Sebaceous neoplasms can rarely develop in the background of nevus sebaceous. Secondary sebaceous neoplasms are observed in 3.3% of cases, with sebaceoma accounting for 1.3–2.2%.^[1,3] Clinically, the tumor is typically located in the head-and-neck area. These tumors are more frequent in females, with a higher incidence in the elderly population. Histologically, sebaceoma is characterized by the predominance of immature, monomorphic sebocytes, with >50% of tumor cells being basaloid cells. The basaloid cells exhibit distinct growth patterns, including rippled, labyrinthine/sinusoidal, verruca/seborrheic keratosis-like, carcinoid-like, and rarely desmoplastic type, along with infundibulocystic structures, and squamous metaplasia favoring sebaceous differentiation. Mitoses are seen strikingly in some tumor lobules; however, cytologic atypia is mild, and necrosis is typically absent.^[4,5] Although immunohistochemistry can aid in challenging cases, it was not performed in the present case, as the diagnosis of sebaceoma was confidently established based on classical histomorphological features, in the absence of significant cytologic atypia or infiltrative growth.

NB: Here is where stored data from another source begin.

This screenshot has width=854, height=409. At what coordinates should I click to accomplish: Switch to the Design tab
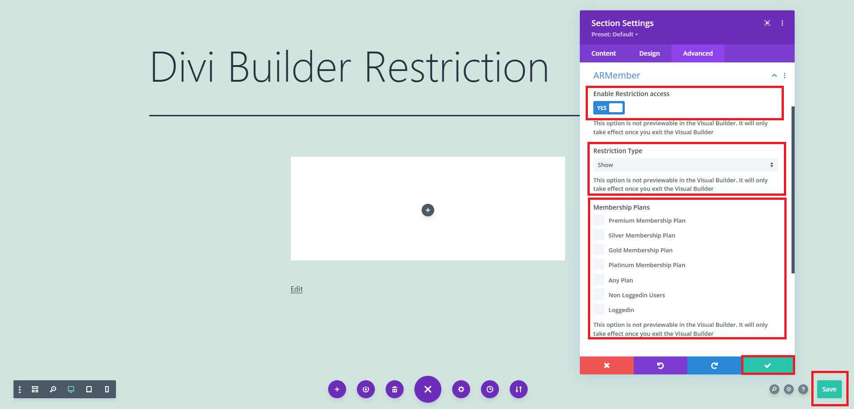[649, 53]
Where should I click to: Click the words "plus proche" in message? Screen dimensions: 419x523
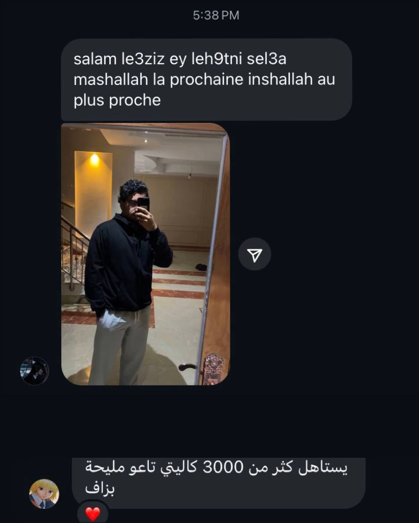pos(117,100)
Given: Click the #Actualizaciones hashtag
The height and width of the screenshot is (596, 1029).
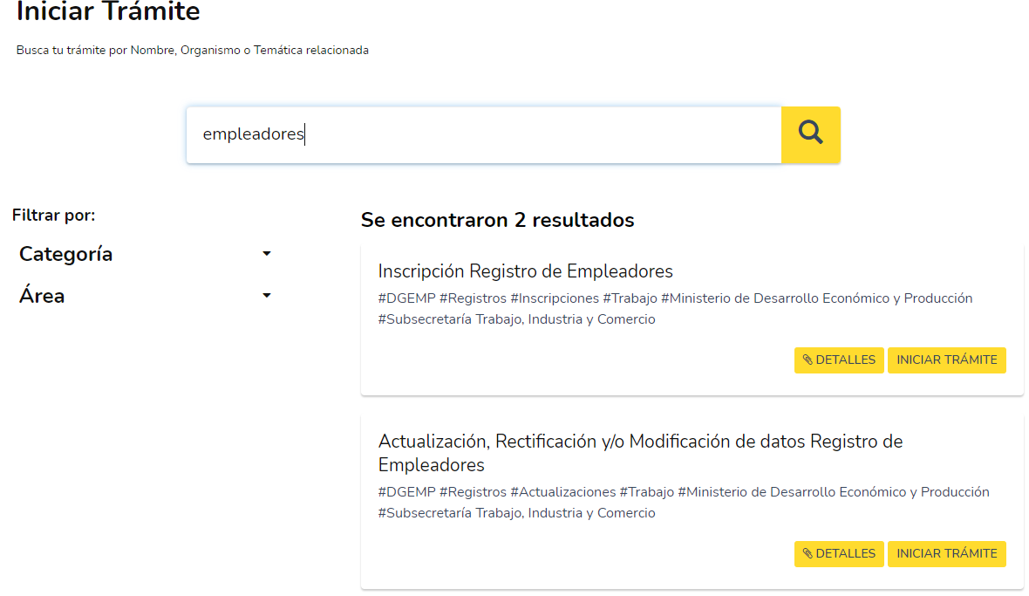Looking at the screenshot, I should [562, 492].
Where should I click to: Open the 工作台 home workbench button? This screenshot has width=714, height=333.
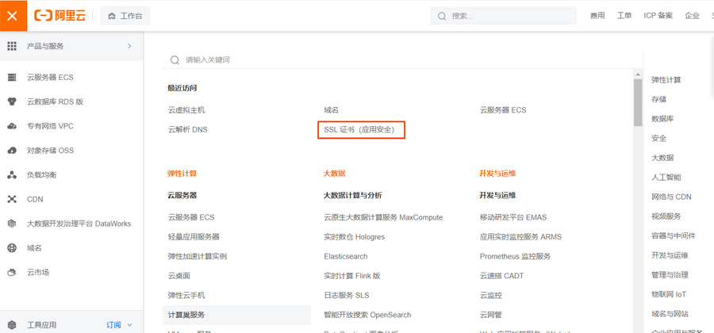125,16
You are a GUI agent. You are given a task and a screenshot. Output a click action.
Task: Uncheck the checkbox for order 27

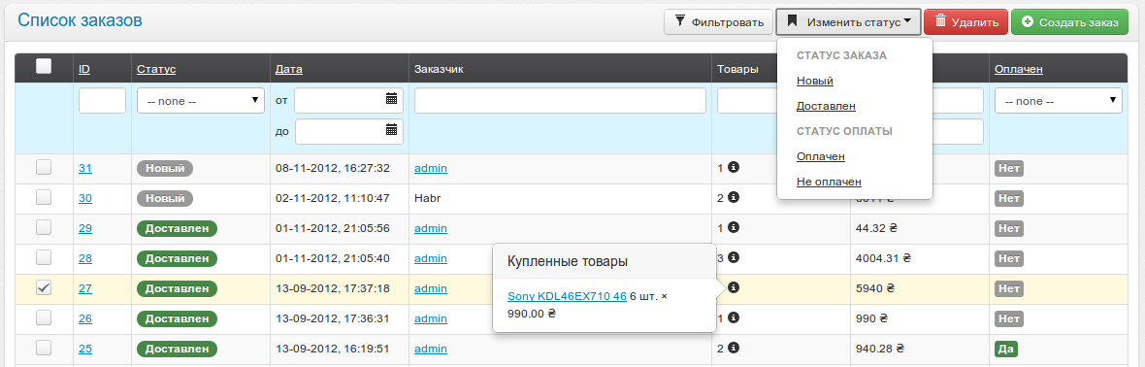click(44, 287)
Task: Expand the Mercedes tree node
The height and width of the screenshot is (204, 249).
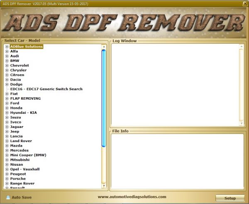Action: (7, 150)
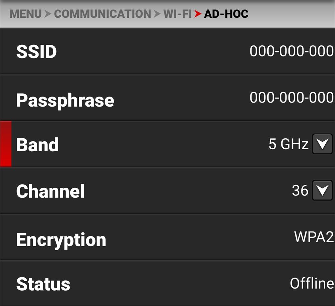This screenshot has height=306, width=335.
Task: Click the red arrow before AD-HOC
Action: (198, 14)
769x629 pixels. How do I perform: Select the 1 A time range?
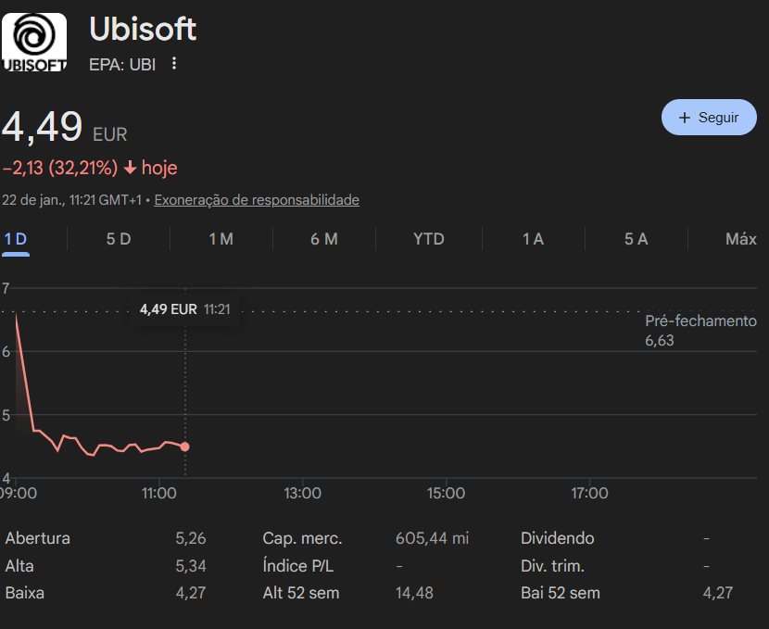pos(533,239)
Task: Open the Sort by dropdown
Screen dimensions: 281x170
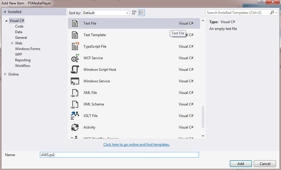Action: click(x=106, y=13)
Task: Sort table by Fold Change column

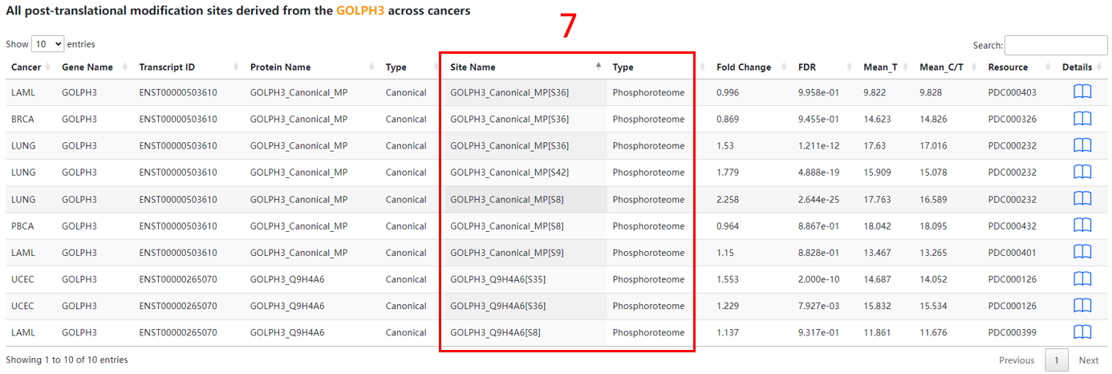Action: click(x=743, y=67)
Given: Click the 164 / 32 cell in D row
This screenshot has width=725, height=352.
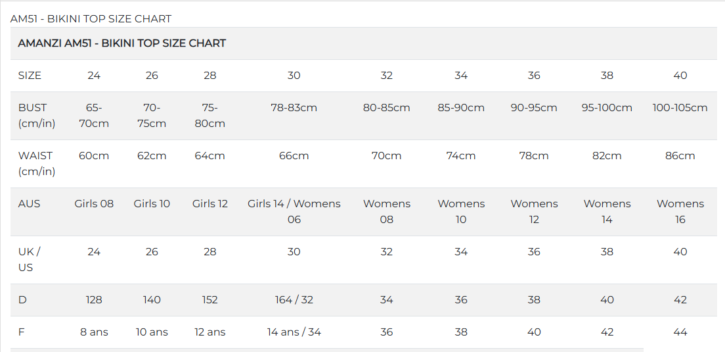Looking at the screenshot, I should click(294, 300).
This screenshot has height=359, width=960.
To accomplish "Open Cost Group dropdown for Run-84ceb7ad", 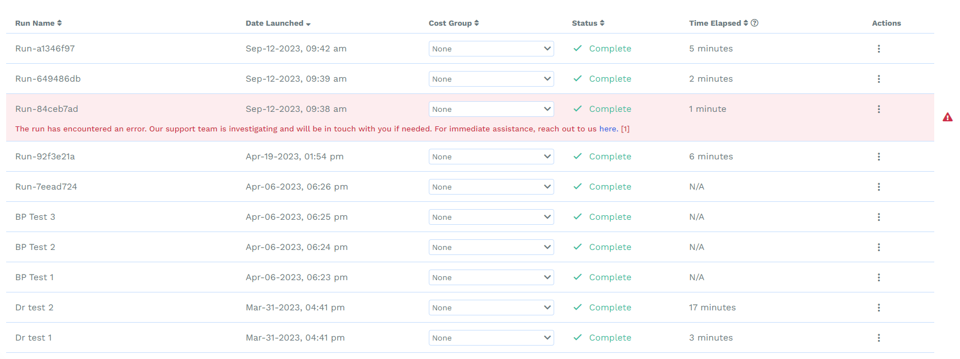I will coord(491,109).
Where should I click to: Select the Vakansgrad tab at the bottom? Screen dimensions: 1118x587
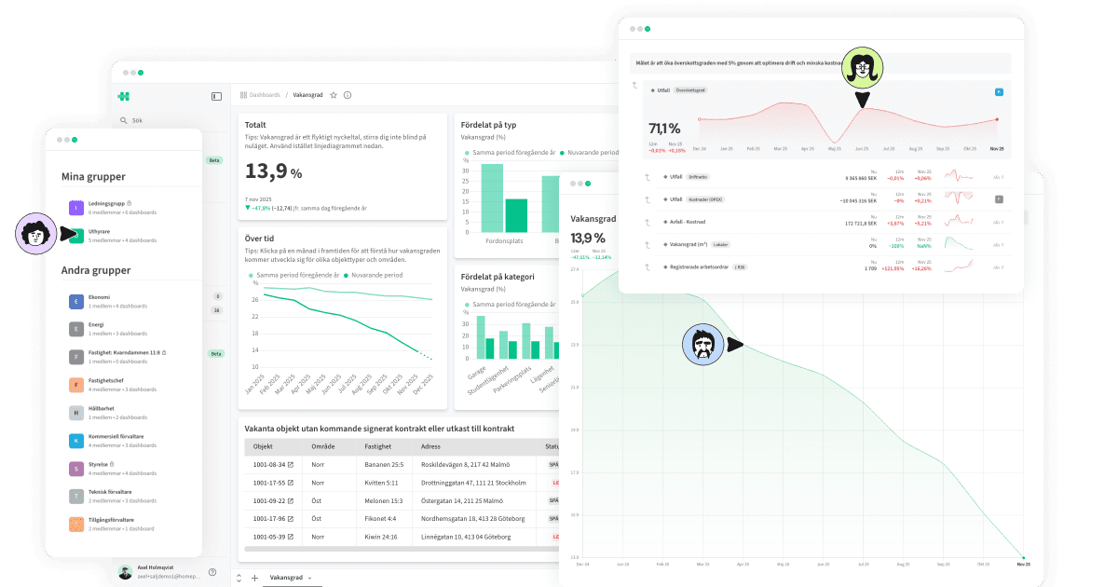(x=285, y=578)
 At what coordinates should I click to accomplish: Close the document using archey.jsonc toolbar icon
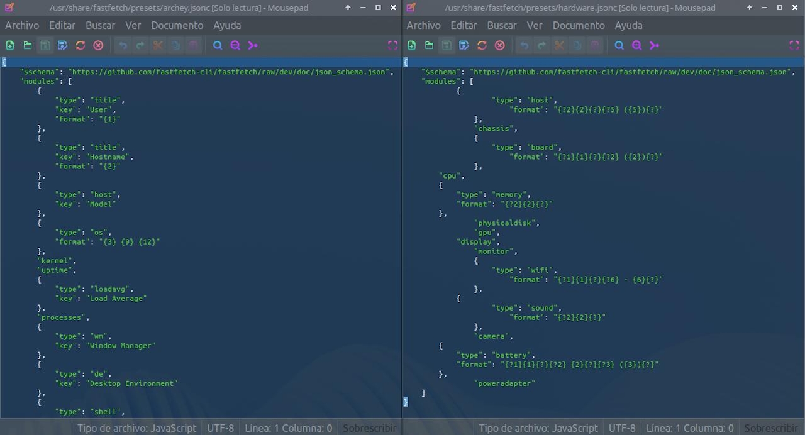98,45
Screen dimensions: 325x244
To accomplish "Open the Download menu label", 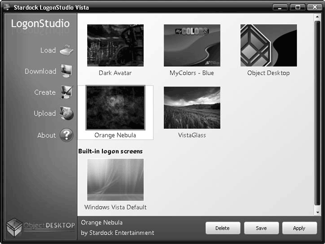I will point(40,71).
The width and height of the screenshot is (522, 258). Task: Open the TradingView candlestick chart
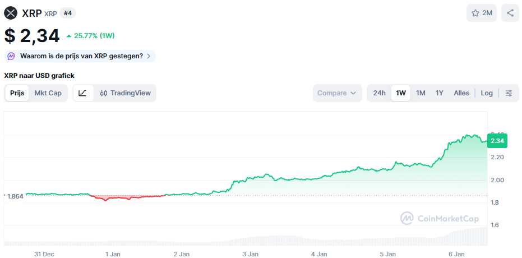tap(125, 93)
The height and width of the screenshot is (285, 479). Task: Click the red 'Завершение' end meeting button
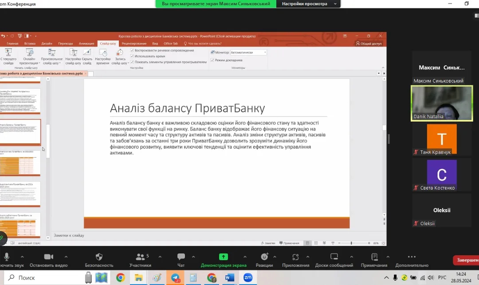click(x=466, y=261)
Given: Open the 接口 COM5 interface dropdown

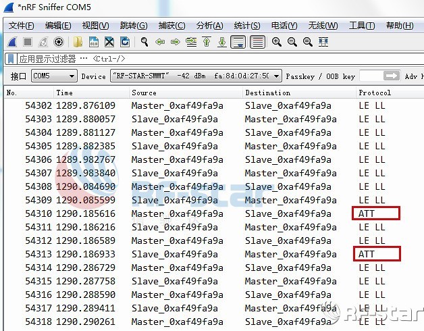Looking at the screenshot, I should coord(54,76).
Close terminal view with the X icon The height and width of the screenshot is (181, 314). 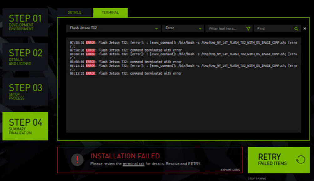(x=304, y=28)
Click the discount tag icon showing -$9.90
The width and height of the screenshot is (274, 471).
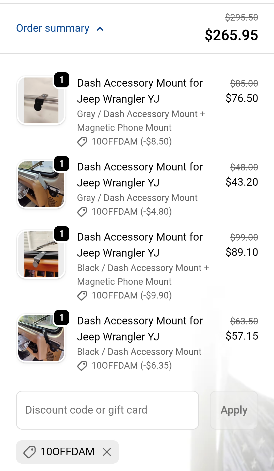pyautogui.click(x=82, y=295)
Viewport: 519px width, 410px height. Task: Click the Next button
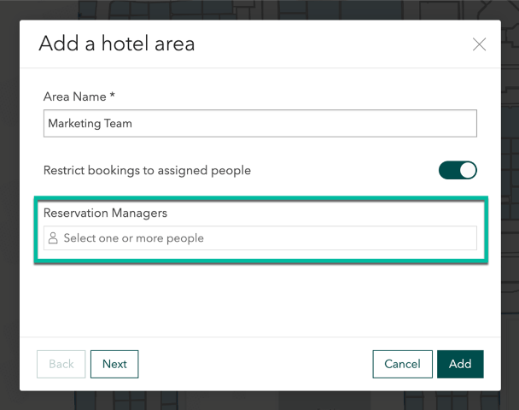[114, 364]
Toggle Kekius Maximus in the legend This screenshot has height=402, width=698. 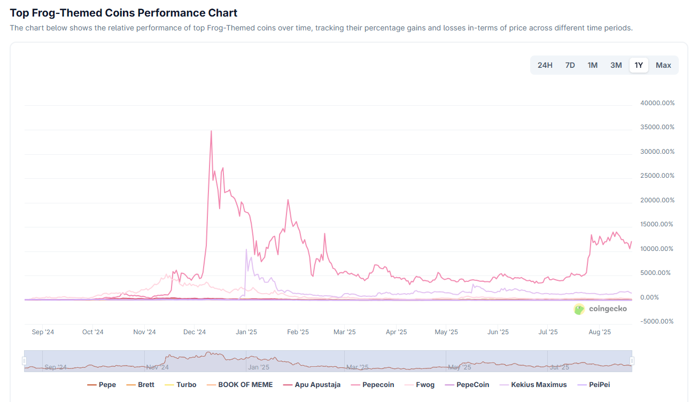pyautogui.click(x=533, y=384)
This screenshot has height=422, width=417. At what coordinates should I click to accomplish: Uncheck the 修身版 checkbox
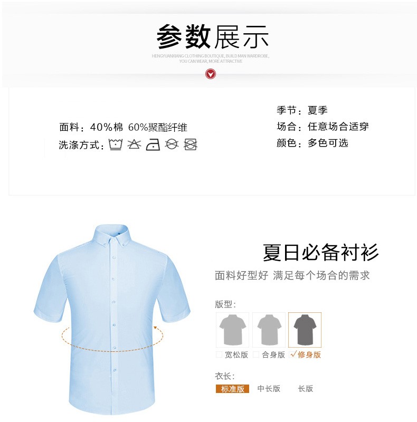(292, 354)
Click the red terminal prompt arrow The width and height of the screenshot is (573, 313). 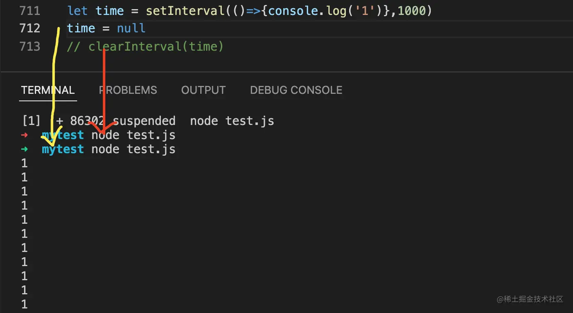pos(24,135)
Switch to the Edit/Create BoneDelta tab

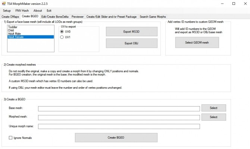55,16
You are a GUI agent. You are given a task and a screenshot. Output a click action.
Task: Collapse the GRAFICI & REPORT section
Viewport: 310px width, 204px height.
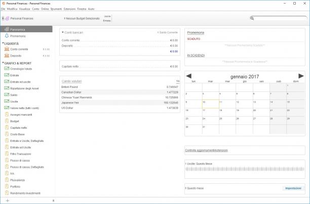tap(3, 63)
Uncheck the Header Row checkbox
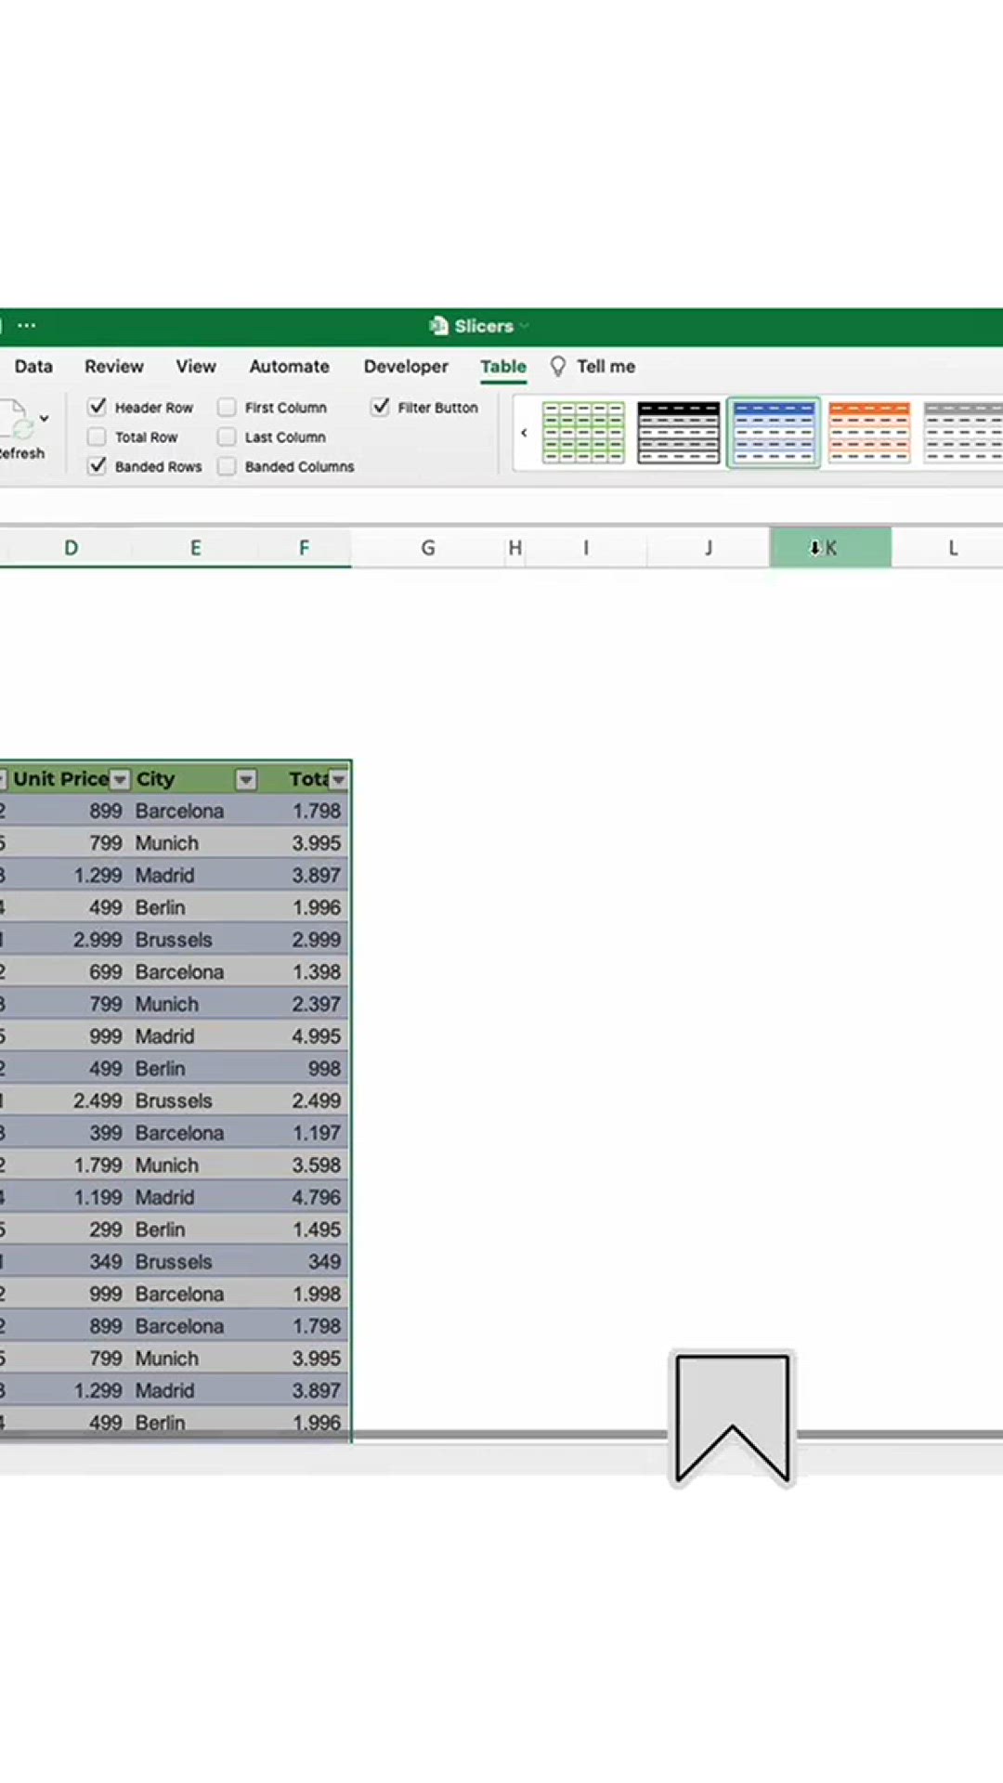 [98, 407]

Our patient presents with a nevus sebaceous complicated by secondary sebaceoma, a rare occurrence. This highlights the importance of clinicopathological confirmation and confirmation of secondary neoplasms/changes noticed over the nevus sebaceous. Moreover, it is imperative to consider these rare neoplasms as part of the differential diagnosis in such cases, enabling early diagnosis and prompt surgical intervention.